こんな言葉をかけられている人の言葉を見ても、首を傾げてしまうことだってある。

その表現が不自然なまでに持て囃されている理由をわかろうとしても、「あまりにもまわりくどい表現で頭に入ってこない」と、頭が拒否反応を示す。「ただのおべんちゃらか?」と眉間にシワを寄せながら邪推すらしてしまう私自身が顔を出すのだ。


本当にその人にとっては響いた言葉なのかもしれないし、逆に、その界隈ではそれなりに名の知れた人(あるいは、つながりたいコミュニティの中心人物)だからと、本当にごますりをしていたかもしれない。それは私からはわからないこと。
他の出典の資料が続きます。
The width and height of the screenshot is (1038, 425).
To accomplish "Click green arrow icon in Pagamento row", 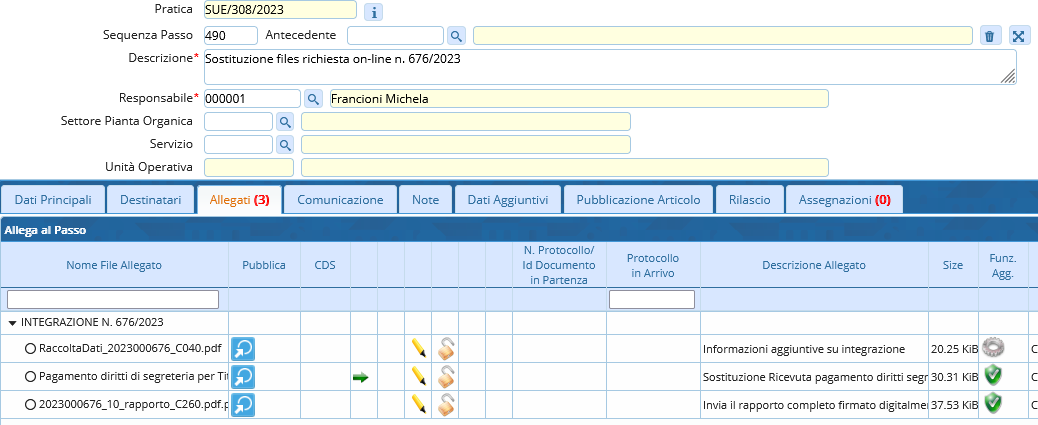I will pos(360,377).
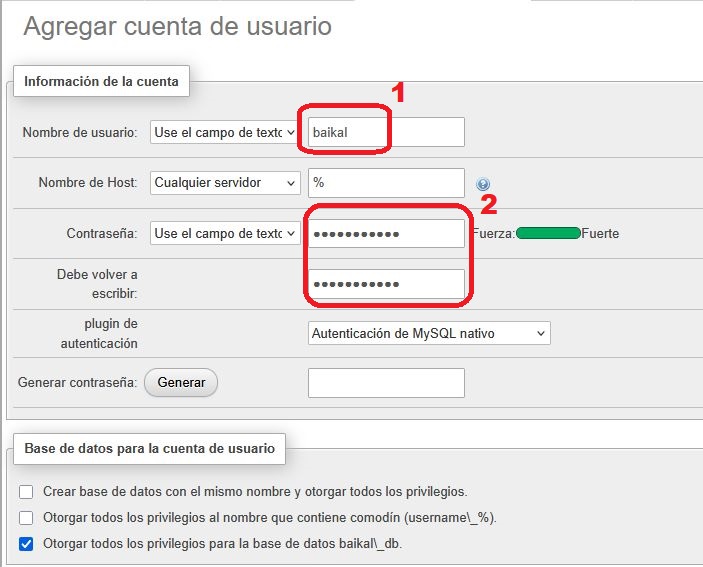Click the blue help icon beside the host field
703x567 pixels.
[x=483, y=184]
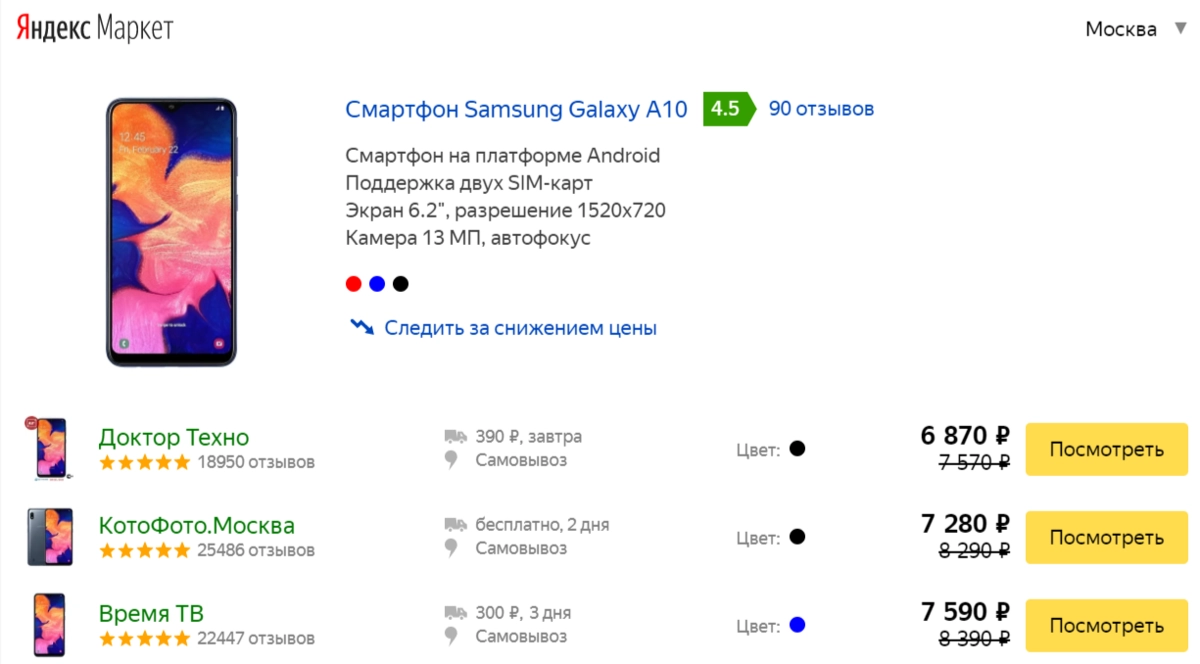
Task: Click the 4.5 rating badge
Action: tap(725, 108)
価値観と感性の違いだろうか。

あるいは、異質にも感じるほどの反応の違いを前に、私自身が納得する理由を無意識に探しているのだろうか。


スッと入ってくる言葉はスッと入ってくるし、どう頑張っても入ってこない言葉は入ってこない。芸術肌の人にとって、専門用語をお構いなしに並べ立てて理詰めにする、典型的な理系タイプの人の話が地獄に感じるように。
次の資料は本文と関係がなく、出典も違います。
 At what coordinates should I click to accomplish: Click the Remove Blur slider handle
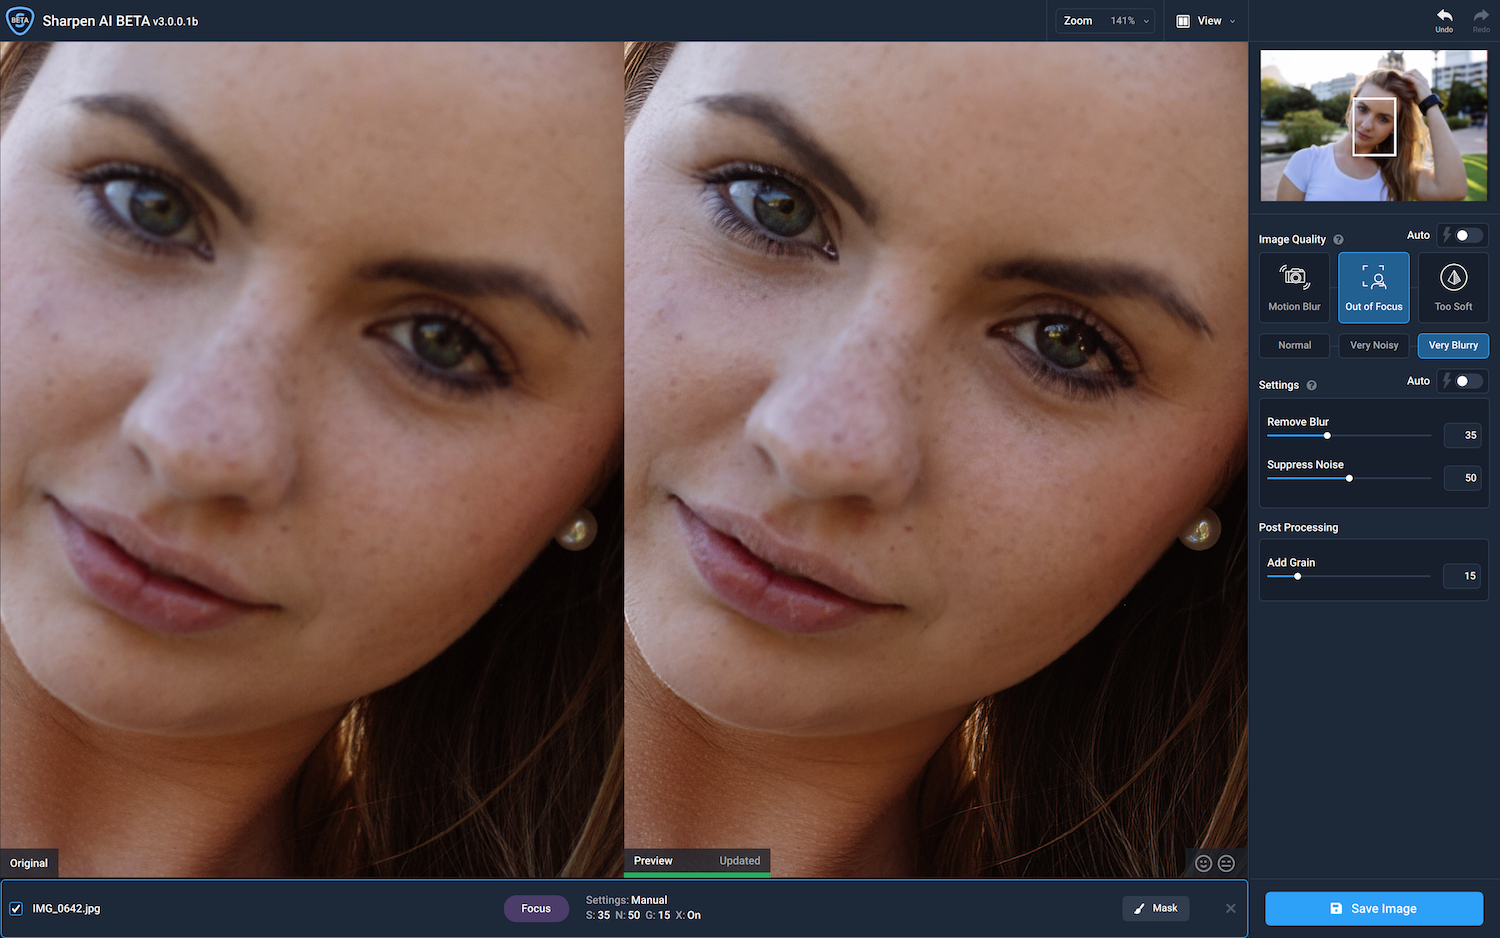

人によって合う言葉と合わない言葉がある。もっとコンテンツに寄せた言い方をするなら、『刺さる言葉』と『刺さらない言葉』という表現が良いだろうか。


考え方が人の数だけ違うのであれば、受け取り方も人の数だけ違う。たとえその記事が、その言葉が、表面的な評価を大きな数字として得ていたとしても、全員が賛同するわけではない。
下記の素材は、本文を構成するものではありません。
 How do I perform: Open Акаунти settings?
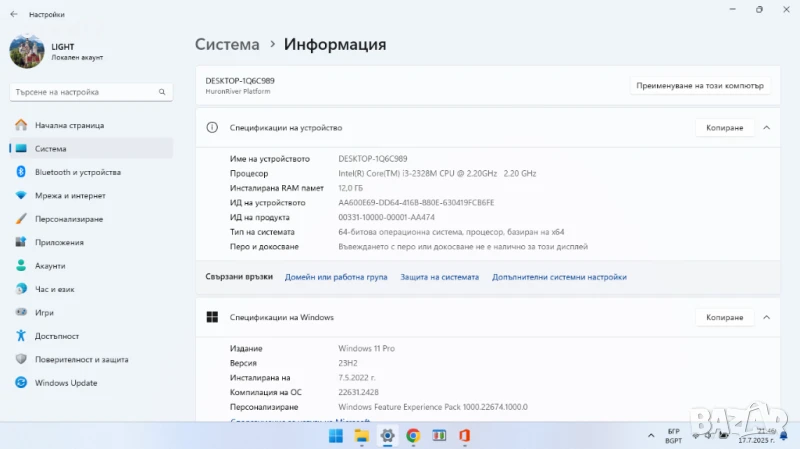click(x=50, y=266)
いくらAmazonで評価が高いゲームでも、合わないと感じる人も当然存在して、『クソゲー』も同然の評価になることだってある。評価の高いスキンケア商品も、ある人にとってはアレルギー反応が出る最悪の商品になる可能性もある。それと同じだ。逆もまた然り。


だから合わないことは決して悪いことではない。

悪いことではないはずなんだけど、合わない人間がおかしいとばかりに攻撃する人間も一定数存在する。「お前の感性がおかしいんだ」「こんなにいいものの良さがわからないなんて、かわいそうな人」「私が正しい。お前が間違ってる。」と。


インターネット上では、切り取られた一部がとかく誇張されて見えがちだ。それがあたかも、万物が示すべき反応であるかのように。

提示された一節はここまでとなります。